October 30 - Starting From Zero
The day began with a blank project folder, a pile of CSVs, and a simple goal: “Can I get a basic machine-learning model to give me honest odds for Sporting matches?” I stitched together a lightweight pipeline that cleaned match histories, calculated straightforward stats like recent goal differential, and trained a logistic regression model. Nothing fancy yet-just enough to produce a baseline probability for a Sporting win, loss, or draw. By sunset I pushed those numbers through a scrappy UI so the homepage could show the next opponent with a confidence score. It worked, but it was obvious the model needed more context than a handful of averages.
October 31 (The start) - Teaching the Model Nuance
First, I tackled the “xyz” list of improvements I had scribbled the night before:
- Form momentum: a rolling five-match expected-goals swing so the model sees how hot (or cold) Sporting is entering a match.
- Travel and rest: a simple fatigue proxy using rest days and whether the club just played away in Europe.
- League signal: ELO-style ratings blended with opponent strength so the probabilities respect who is on the other side of the pitch.
Those new features instantly made the training set feel richer, and retraining the model gave smoother curves-no more wild leaps when only one stat shifted.
October 31 (Afternoon) - Feature Engineering Cleanup
With the “what” upgraded, I rewired the “how.” Feature engineering needed guardrails so I rebuilt the transforms into a single notebook-like script that:
- Locks column names and units.
- Runs sanity checks on missing data.
- Stores processed features for both the model and the API cache.
Cleaning this up meant the web app now reads the exact same signals the model used during training, which keeps the predictions consistent from notebook to production.

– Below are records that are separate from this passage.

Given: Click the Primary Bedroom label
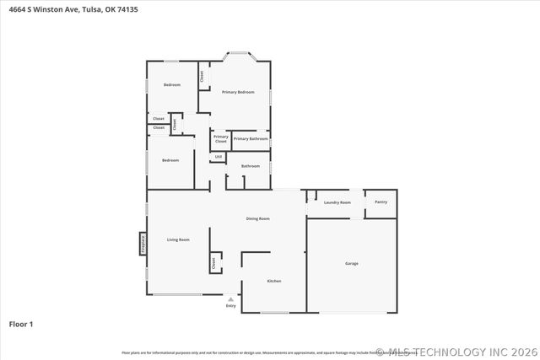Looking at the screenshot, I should click(x=238, y=92).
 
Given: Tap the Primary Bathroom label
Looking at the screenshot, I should click(x=251, y=138).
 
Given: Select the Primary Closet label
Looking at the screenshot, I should click(x=220, y=139).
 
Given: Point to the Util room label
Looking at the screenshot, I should click(x=218, y=157).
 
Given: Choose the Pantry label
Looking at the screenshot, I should click(x=381, y=201).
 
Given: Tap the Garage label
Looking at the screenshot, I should click(x=351, y=264).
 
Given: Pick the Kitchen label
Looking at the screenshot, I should click(x=274, y=281).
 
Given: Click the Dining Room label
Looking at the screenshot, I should click(x=257, y=218).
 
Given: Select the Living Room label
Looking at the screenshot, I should click(x=178, y=239).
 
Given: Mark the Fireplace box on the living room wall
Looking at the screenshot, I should click(x=143, y=243).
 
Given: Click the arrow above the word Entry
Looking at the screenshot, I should click(x=230, y=298).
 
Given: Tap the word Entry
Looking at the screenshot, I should click(x=230, y=305).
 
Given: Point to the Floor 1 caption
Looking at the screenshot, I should click(x=20, y=324).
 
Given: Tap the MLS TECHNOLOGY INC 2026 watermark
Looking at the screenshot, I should click(x=461, y=352).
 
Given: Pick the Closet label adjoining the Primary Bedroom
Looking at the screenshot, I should click(x=202, y=76).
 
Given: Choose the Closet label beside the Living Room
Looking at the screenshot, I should click(x=213, y=262).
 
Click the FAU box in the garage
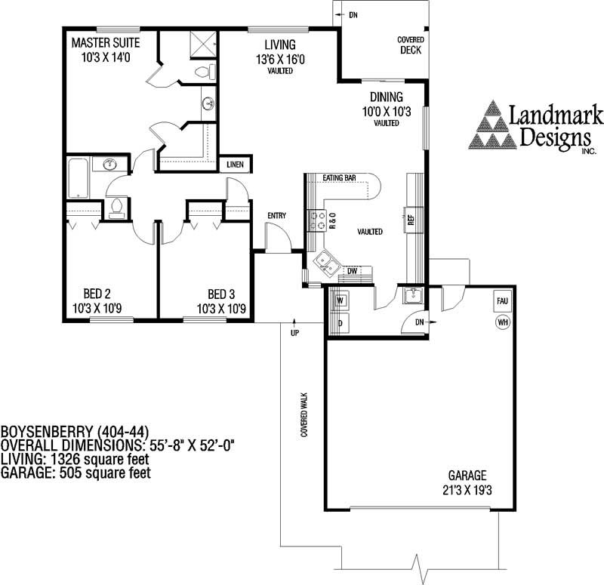click(x=502, y=300)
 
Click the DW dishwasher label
click(x=352, y=270)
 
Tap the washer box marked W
click(x=339, y=300)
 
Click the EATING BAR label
click(x=339, y=178)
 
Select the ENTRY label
click(x=277, y=216)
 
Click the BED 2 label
click(x=98, y=301)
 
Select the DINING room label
click(x=386, y=104)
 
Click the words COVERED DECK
click(x=411, y=45)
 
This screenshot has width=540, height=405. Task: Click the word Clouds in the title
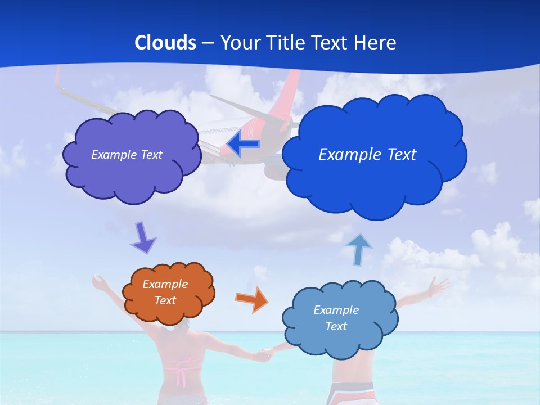[165, 43]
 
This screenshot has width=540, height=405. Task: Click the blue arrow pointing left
[244, 144]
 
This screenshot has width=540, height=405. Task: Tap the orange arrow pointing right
[251, 299]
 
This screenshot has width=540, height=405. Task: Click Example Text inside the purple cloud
[127, 155]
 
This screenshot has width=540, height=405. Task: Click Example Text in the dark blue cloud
[367, 155]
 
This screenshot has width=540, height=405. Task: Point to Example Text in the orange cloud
[165, 292]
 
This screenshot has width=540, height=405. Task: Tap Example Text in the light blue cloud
[336, 318]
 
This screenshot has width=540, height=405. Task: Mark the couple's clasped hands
[264, 354]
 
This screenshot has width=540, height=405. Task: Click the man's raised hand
[437, 286]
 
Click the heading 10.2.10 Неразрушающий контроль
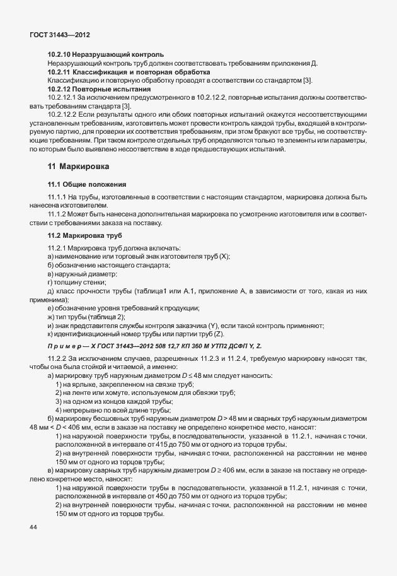pos(106,55)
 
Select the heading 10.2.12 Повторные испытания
pos(101,90)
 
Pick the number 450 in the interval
pos(174,497)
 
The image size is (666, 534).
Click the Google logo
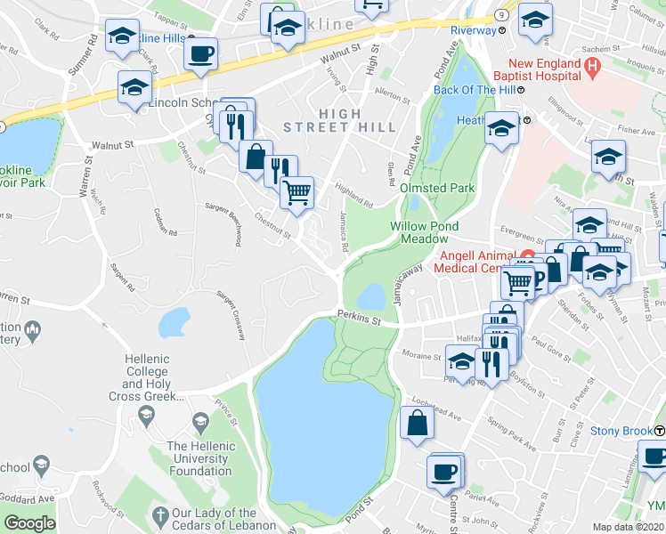click(29, 523)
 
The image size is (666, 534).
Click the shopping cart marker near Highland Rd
click(297, 191)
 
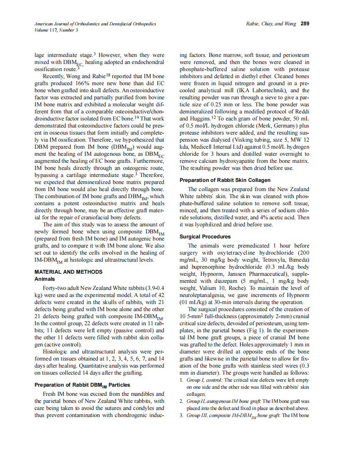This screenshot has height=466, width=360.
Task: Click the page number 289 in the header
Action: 305,24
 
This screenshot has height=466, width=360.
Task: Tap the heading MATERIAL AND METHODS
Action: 68,272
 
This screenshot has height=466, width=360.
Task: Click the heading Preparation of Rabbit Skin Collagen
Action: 225,180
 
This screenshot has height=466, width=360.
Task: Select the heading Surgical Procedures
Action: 205,237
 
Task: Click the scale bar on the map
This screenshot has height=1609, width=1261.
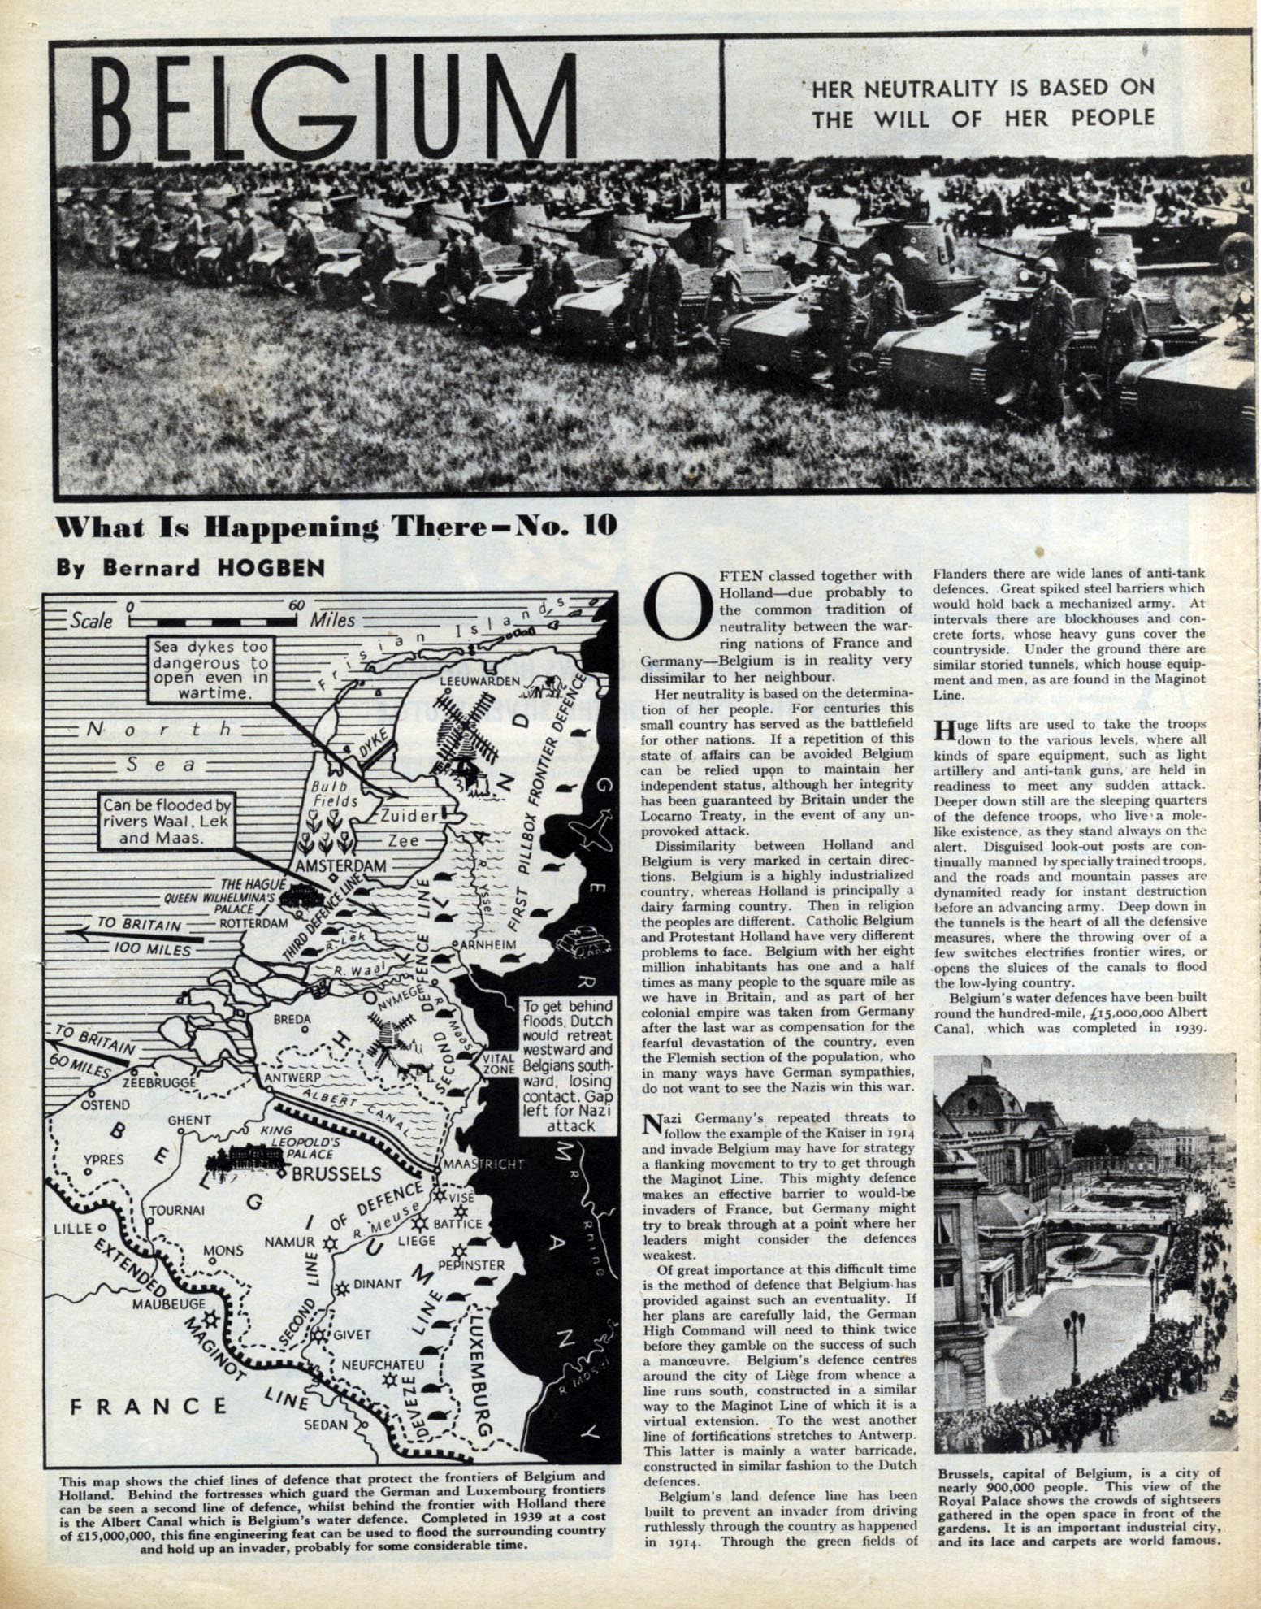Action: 211,620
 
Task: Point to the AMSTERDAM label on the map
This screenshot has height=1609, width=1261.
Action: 340,866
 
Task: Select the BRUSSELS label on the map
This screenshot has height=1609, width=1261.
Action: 336,1173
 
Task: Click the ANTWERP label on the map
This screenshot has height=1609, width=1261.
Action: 293,1078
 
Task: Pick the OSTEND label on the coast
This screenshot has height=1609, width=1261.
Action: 105,1104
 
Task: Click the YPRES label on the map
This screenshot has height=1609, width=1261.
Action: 104,1159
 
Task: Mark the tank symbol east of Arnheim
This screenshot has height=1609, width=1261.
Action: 578,937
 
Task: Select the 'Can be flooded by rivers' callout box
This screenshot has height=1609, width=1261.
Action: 167,821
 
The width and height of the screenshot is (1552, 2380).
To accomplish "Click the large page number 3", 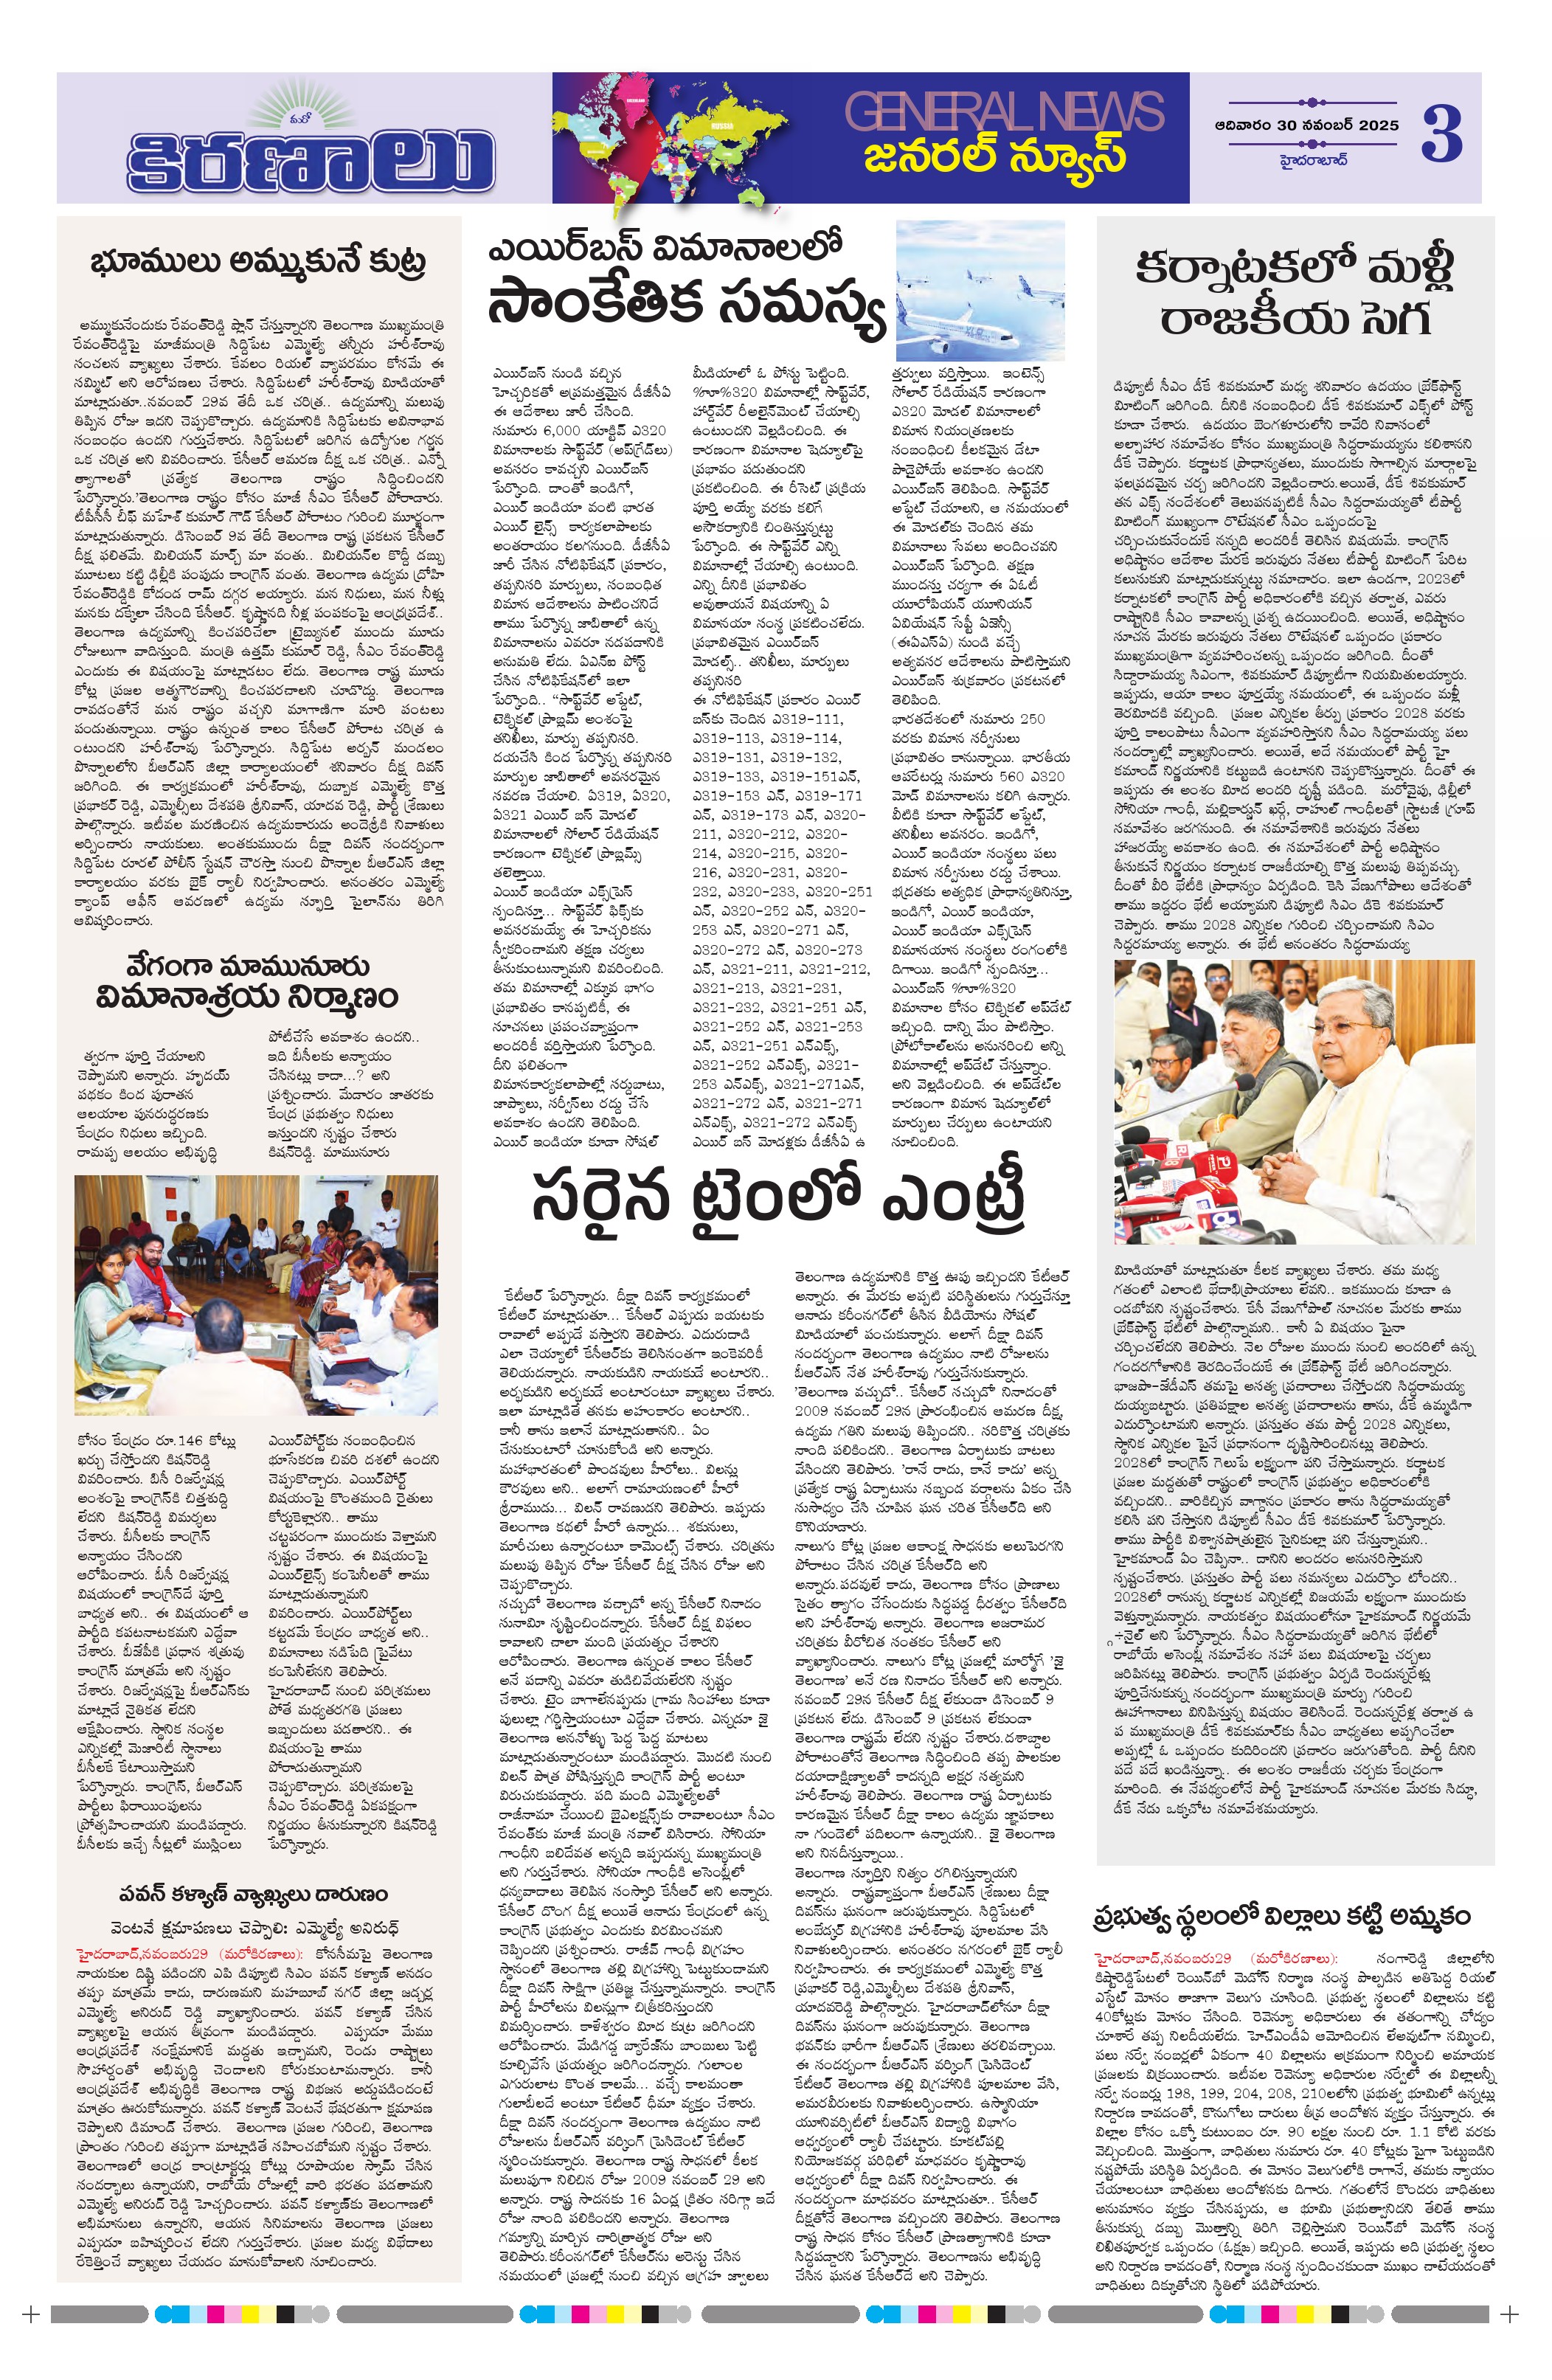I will tap(1441, 135).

October 31 (Evening) - The Realization
While replaying recent matches alongside the model output, I noticed a gap: the predictions still ignored context that fans and bookmakers naturally factor in-injury whispers, lineup rotations, even weather quirks. That’s why some of the probabilities still felt “robotic.” The obvious fix is to let smart, curated odds act as a teacher, lending the model the qualitative insight it can’t gather from historical stats alone.
What’s Next
The next build will weave detailed pre-match odds directly into the training data. Odds are a condensed scoreboard for everything I can’t track in real time-lineups, travel straw polls, tactical rumors, micro-injuries, and weather switches. Feeding that signal into the feature set should anchor the model to reality while still letting it surface Sporting-specific edges. Think of it as pairing intuition with instrumentation.
Thanks for following along! If you have thoughts on other signals the model should learn from, I’m all ears.